Sometimes you’re the windshield; sometimes you’re the bug

‘You can’t do that! It’s not fair!’

‘I never get a ‘fair shake!”

How many times have we heard (and maybe even said) these things? When one is especially frustrated about the timing of events, or the pile-up of numerous ordinary stressors, it’s hard to feel that life is ‘fair.’

Generally, you will hear one of two responses to a person’s cry for fairness. One is very definitive and reactive: ‘Life is NOT fair. So get over it.’ The other isn’t really a response so much as a refusal to answer the question at all, thereby implying that life, indeed, is not fair.

People who constantly allow themselves to feel that life isn’t fair tend to think like victims. When I say ‘victim,’ I don’t mean that somebody actually did something wrong to you. In that case, you truly are a victim. We’ve all been victims of someone, or something, at one time or another. (I’m reminded of that great Mary Chapin Carpenter song, ‘Sometimes you’re the windshield; sometimes you’re the bug.’) But there’s a difference between allowing yourself to feel like a victim in appropriate circumstances, and feeling like a victim all the time.

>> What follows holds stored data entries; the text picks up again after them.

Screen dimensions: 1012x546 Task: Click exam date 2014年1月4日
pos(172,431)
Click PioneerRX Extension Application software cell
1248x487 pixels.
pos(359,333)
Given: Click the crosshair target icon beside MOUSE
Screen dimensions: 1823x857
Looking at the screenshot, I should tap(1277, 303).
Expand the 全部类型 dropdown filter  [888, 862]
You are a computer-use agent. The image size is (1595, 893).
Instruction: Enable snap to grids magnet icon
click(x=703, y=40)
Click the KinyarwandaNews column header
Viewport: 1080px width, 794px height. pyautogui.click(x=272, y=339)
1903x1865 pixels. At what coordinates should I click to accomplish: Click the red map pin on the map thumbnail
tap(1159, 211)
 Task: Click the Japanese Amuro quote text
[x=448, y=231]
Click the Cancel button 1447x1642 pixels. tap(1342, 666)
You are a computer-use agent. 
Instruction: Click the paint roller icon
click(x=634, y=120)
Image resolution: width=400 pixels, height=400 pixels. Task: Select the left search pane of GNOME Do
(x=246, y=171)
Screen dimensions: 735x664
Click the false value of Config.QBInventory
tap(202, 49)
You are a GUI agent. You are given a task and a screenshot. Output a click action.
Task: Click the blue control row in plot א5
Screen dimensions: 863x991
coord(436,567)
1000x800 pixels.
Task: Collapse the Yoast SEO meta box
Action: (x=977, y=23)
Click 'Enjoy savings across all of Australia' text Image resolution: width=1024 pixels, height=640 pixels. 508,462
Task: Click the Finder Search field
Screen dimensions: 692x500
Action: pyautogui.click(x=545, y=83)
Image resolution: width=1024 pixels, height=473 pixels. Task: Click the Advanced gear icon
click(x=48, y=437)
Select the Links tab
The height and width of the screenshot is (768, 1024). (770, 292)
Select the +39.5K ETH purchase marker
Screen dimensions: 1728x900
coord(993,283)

A person who acts like a perpetual victim will stop engaging in life. He or she will develop a sense of futility, hopelessness and, on top of it all, anger. Anger at’what or whom, exactly? Anger at life. It makes no sense.

The question, ‘Is life fair?’ assumes that life is like a person, and can ‘choose’ to be just or unjust. It doesn’t take much to know that this assumption is ridiculous and flat-out wrong. Life, in and of itself, is neither fair nor unfair. Only PEOPLE can be fair or unfair. “Fairness” presupposes a set of concepts, or ideas, about justice, grounded in more fundamental ideas about the nature of man and reality. Philosophers have debated these concepts for centuries. But, no matter how you define fairness or unfairness, these qualities are something only a human being—with consciousness and the ability to think, act and make decisions—can practice. Life possesses no consciousness. It simply ‘is.’

The act of living does not guarantee fairness or unfairness. That ‘guarantee’ (as far as it goes), depends upon the use of your own mind, your ideas, and the choices made by other people around you. Those who look externally to “life” for fairness will feel betrayed and disappointed. Those who grasp the concepts of fairness by looking internally to their own minds (and who demand the same of others), will feel something much more positive.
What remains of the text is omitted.